Let’s Go Under the Limb, Bough, Bark

My name is Neta-wata-wes, which in Leni Lenape means Skilled Advisor. Most of my friends call me Netta. I will tell you a story about falling leaves and branches.

In the color of a tart gourd the leaves of oaks talk to the sky, smiling and bitter. Bright enough to be as yellow as a deer fat candle at sundown the hands of the tree still regret their end to a summer of water, humidity, warmth. Woodpeckers took their pets, the larvae of the bark, this summer season. Still there was green in the tree's hands like a "how" to a friend you see once a year, near the water, canoe coming towards you like a pointing finger that says here is your gift of friendship share it, for now, because things change. And now they do change. My visiting summer buddy canoes back to the knolls in the fall and we smile and cry all in the same color of the face.

Like terra cotta or a blushing daughter, the maple leaves also weep their passing. But they shout louder in tone than a sassafras tree's music of colors. The maple are not angry. They celebrate the last few moons of the festival, crimson sky on the rim of the horizon as the sun sleeps, urgent fire ants running on errands down the bark just like falling leaves from these trees!

Falling. It seems things return to their roots when there is less day. The leaves come to their brother soil when the air is cool, earth holding heat like a rock near the campfire the next morning. This is why even branches march from the shoulders of trunks, why they lie near their mother, like the cheek of the baby on the breast. As well, it is that they cheer for what they have had, many summers. They leave you with a memory, a souvenir, of their part in your life. A souvenir even if you did not know you looked at the downed branch.

Here’s when the branch could have been with you.

When you counted stars, that dark charcoal line you traced in your eye to find the North Star was the now fallen branch!

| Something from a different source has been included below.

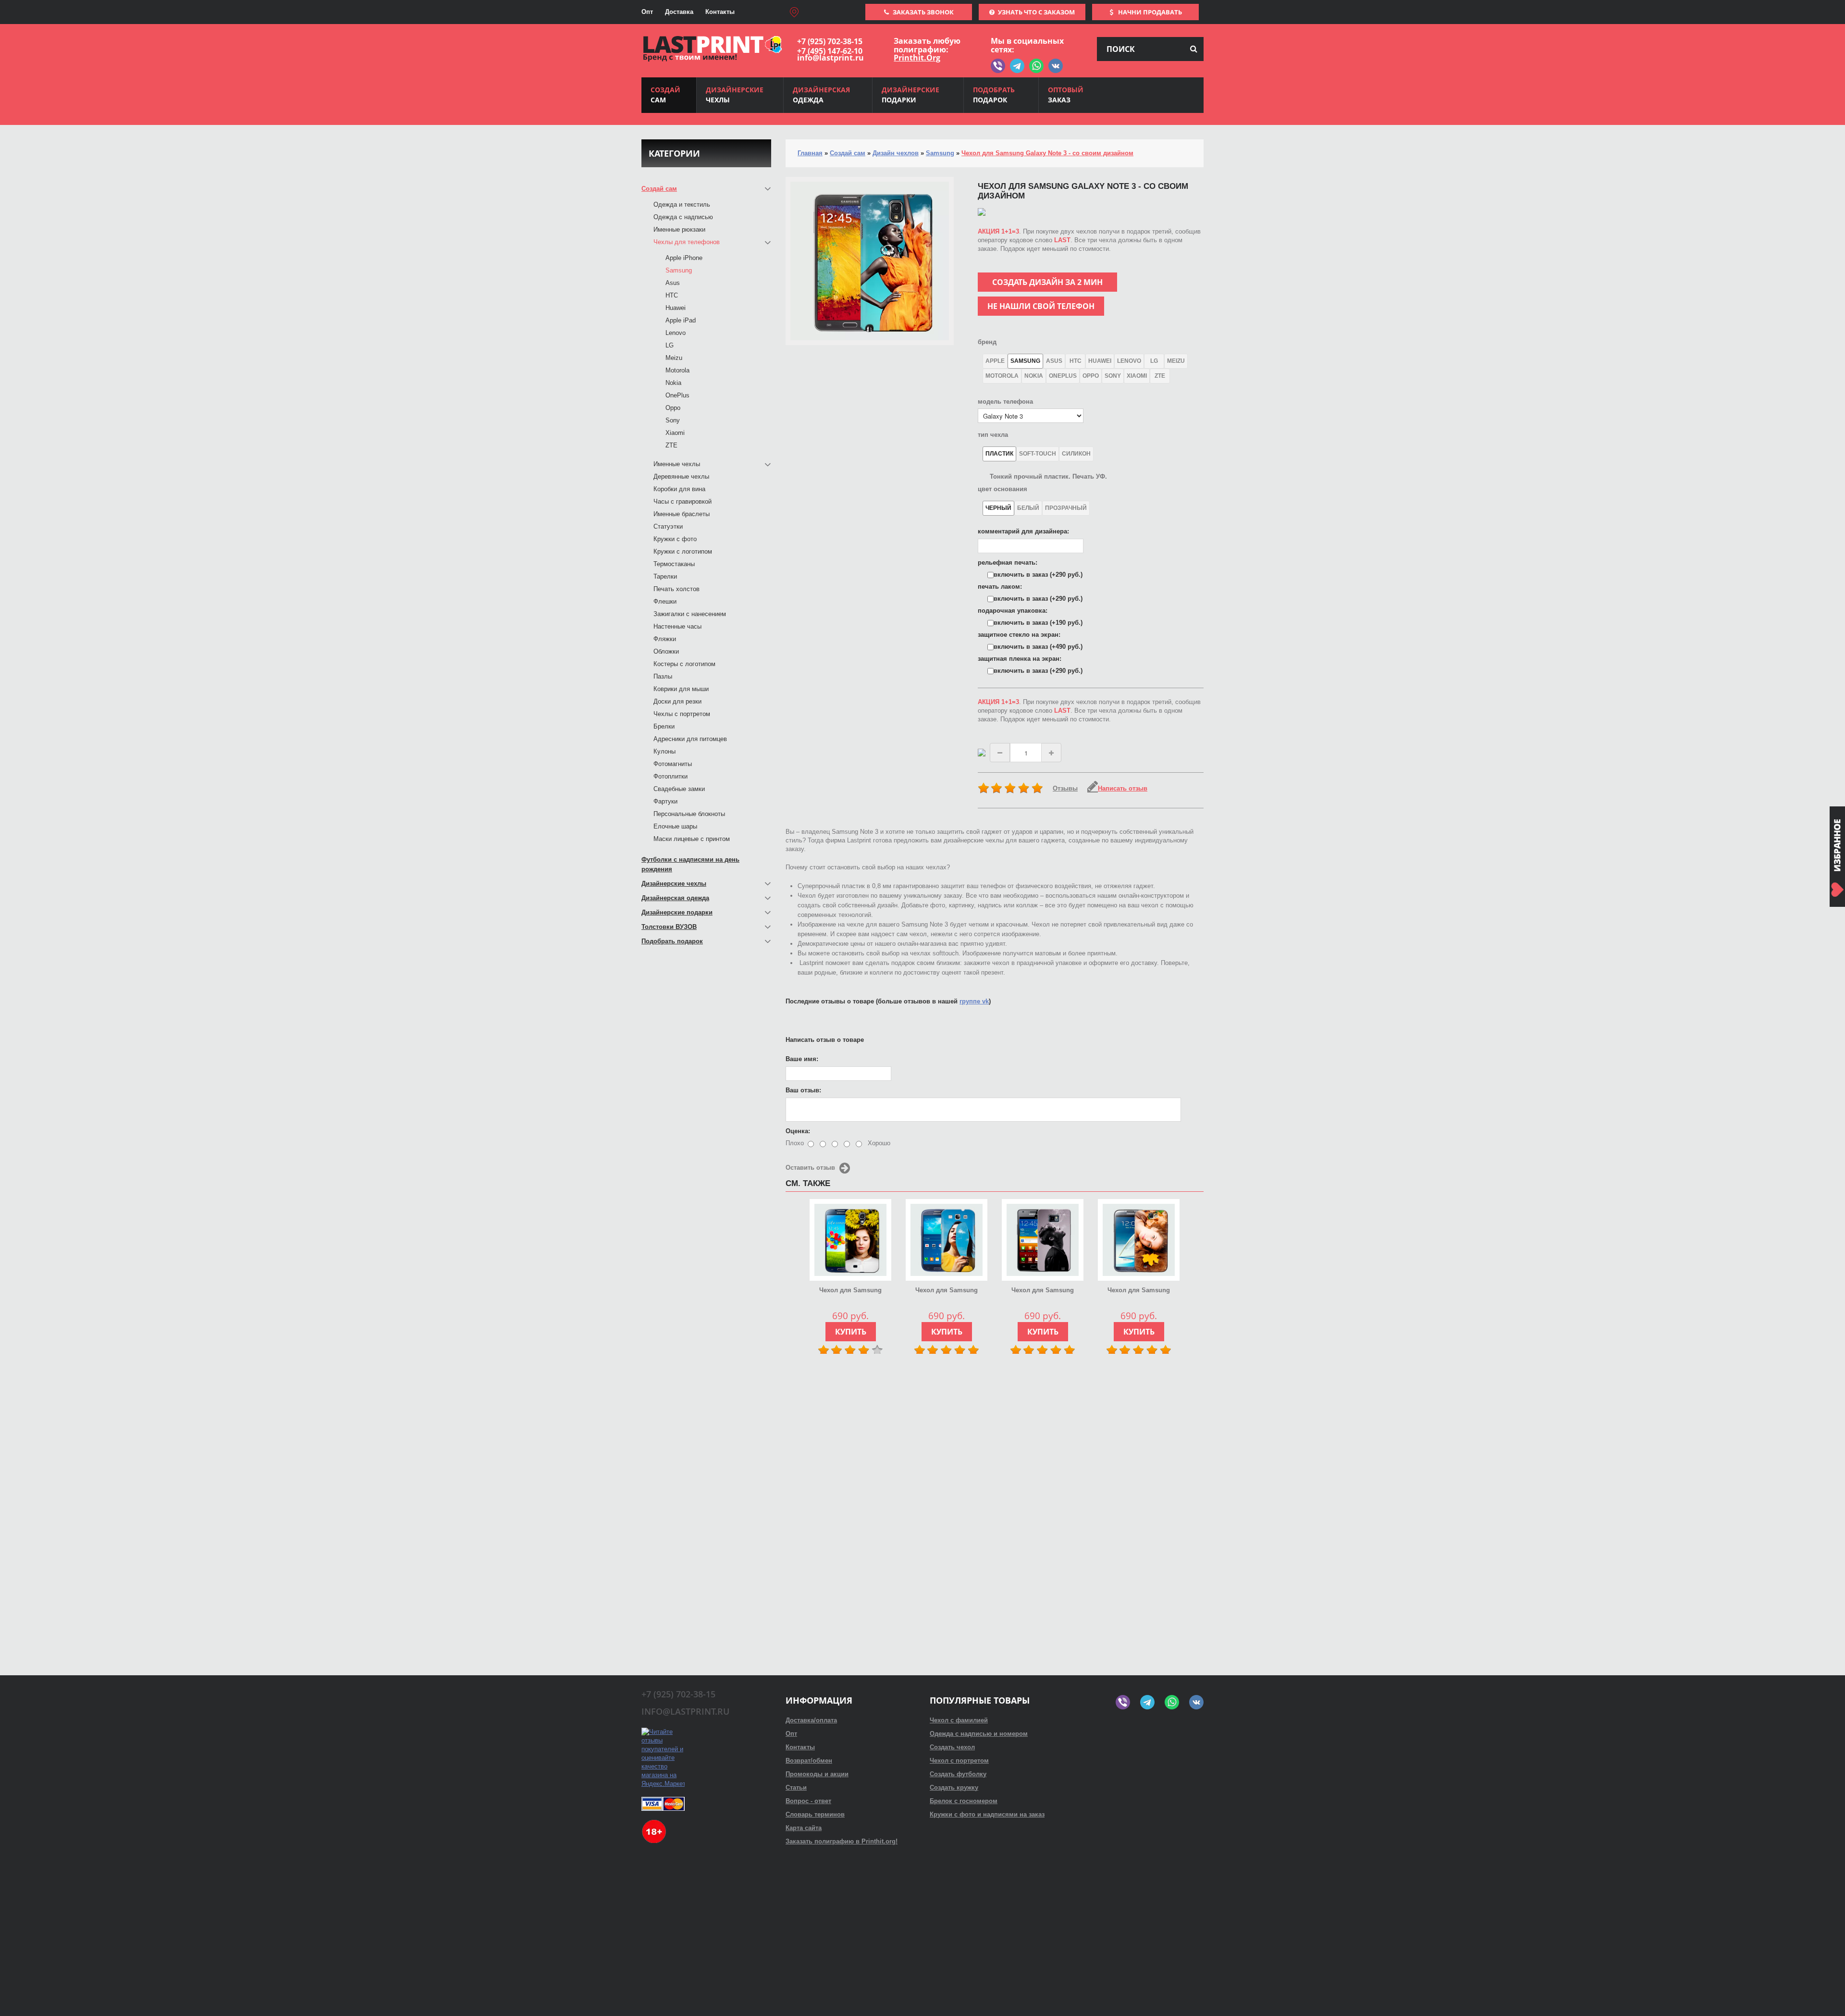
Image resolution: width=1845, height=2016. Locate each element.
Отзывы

When the robin pardoned your sin of trying to catch it by moving up one branch!

When you needed to take a breath, rushing home to sing your part near the fire, the branch carried the leaves that put air in your mouth!

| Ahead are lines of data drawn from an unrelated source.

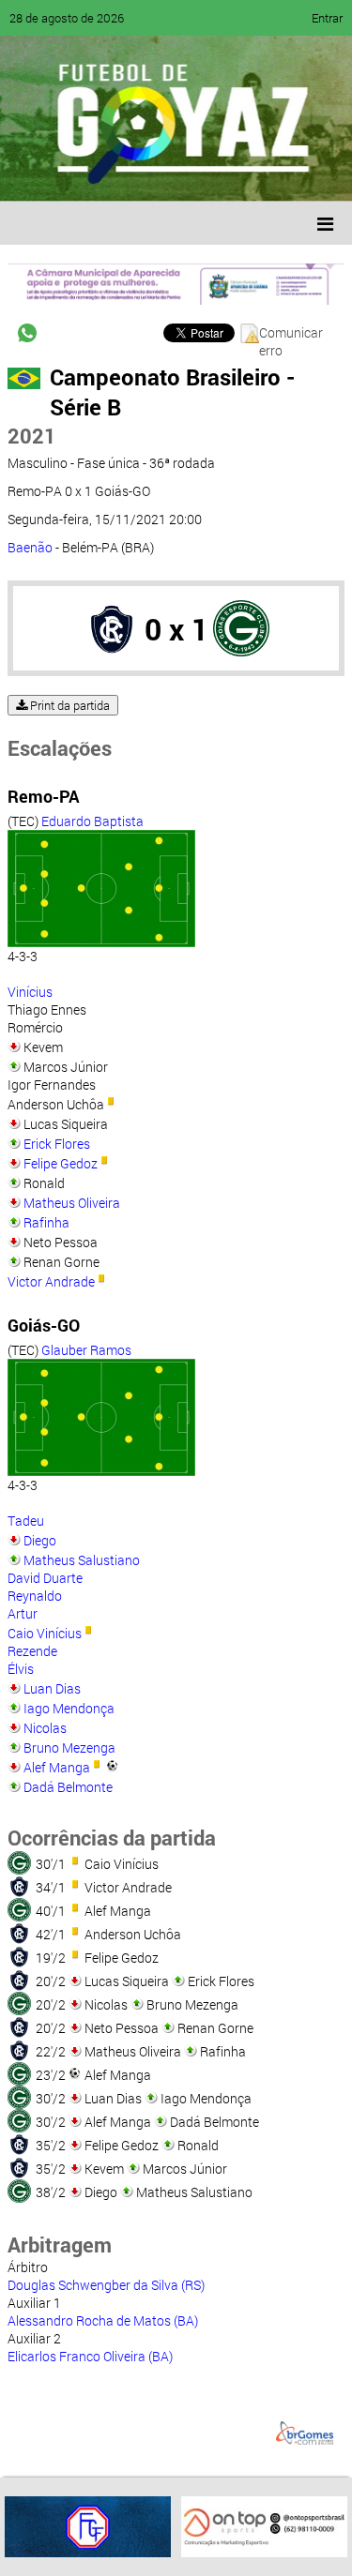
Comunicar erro (291, 333)
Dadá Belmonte (68, 1787)
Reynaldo (35, 1595)
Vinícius (30, 992)
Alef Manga (56, 1767)
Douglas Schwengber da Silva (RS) (106, 2285)
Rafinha (46, 1222)
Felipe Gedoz (60, 1163)
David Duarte (45, 1578)
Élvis (21, 1669)
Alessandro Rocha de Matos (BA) (103, 2320)
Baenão (30, 547)
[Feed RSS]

So this is the reason for all the falling in the fall. What's more, there is your reaction to fallen sticks. The time and placement of the falling leaves and branches is as scheduled as autumn.

Hear this: You run through the woods. A friend tries to find you. She is darting in the shrubs like a chipmunk. You squat beneath the berries, hear her feet crushing moss like a pillow against your ear. So you leap and traipse through the opening. Choose your options. Then dart to the path. There, where the run is coming to you easier, you see ground rise to your eyes like fast baking bread. It is you that has collapsed, tongue licking a bowl of dirt, grass in your nose like a backwards sneeze.
Why all these things? At your stubbed big toe is a branch! How could you not have seen it? Well, it fell to remind you of its glorious part in your life, on the tree. Insignificant as dust it wants to tell you it has been a part of you. So it drops you its memo.

Well my summer friend canoed away the same day; the annoying autumn wind against her, not stopping her. I was tired just watching the forearms lift and drop the paddle, her body shrinking like the pebble you tossed from a moccasin.

That night I sat on our log near the fire feeling my friend's summer voice beneath me. But it was a beetle, thinking of her. So I rose, to scrape my pants free of the insect and walk a bit. I slipped. The beetle, running at such angles, seemed to be having fun watching me fall. And there, like a mat at the tent entrance, was a collection of autumn leaves I slipped on: maple, oak, spruce and chestnut. My friend had collected them earlier. Perhaps she placed them there as a souvenir, like the falling branches, so I would remember her part in my summer life and carry her in my thoughts through the winter, a white opal like frozen bubbles on the chest of mother earth.